**OBJECTIVE**
From the cross-border trade excerpt below, reproduce verbatim the span that opens with the words "I recall how" and ends after "he would add.".

[Start EXCERPT]

I recall how one Southern Mindanao congressman chided us during budget hearings that his constituents eat much better-quality rice than the NFA provides.  And just as cheap, he would add.

What does the Bureau of Customs do, I asked.  His answer, with a wink of an eye, “may magagawa ba sila?”

One of Asia’s largest manufacturers of snack foods, Oishi, which is a Filipino company made big and international by the pioneering Carlos Chan, established a factory in the outskirts of Urumqi, the commercial capital of Xinjiang, China’s westernmost province.

Looking at the desolation of the Xinjiang desert and its sparse population, you would wonder why Oishi would locate there, besides being given generous tax breaks by the autonomous region’s government. Xinjiang is also far removed from central China with its bigger market.

But it borders Kazakhstan and Kyrgyzstan, not to mention Mongolia.  Think of all the cross-border activity and the numerous market potentials.

Swiss families would travel by car on weekends from Schaffhausen in their eastern border to Neuhausen am Rheinfall in Germany where the Rhine River begins to flow through all of Germany until it empties into the North Sea.  They don’t go there just to watch the awesome waterfalls, but take advantage of the lower cost of groceries, because of the VAT difference between the two countries.

[End EXCERPT]
[Start STORED DATA]

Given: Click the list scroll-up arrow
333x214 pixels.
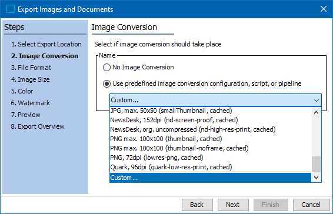Looking at the screenshot, I should click(316, 112).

[End STORED DATA]

**FINAL RESULT**
I recall how one Southern Mindanao congressman chided us during budget hearings that his constituents eat much better-quality rice than the NFA provides.  And just as cheap, he would add.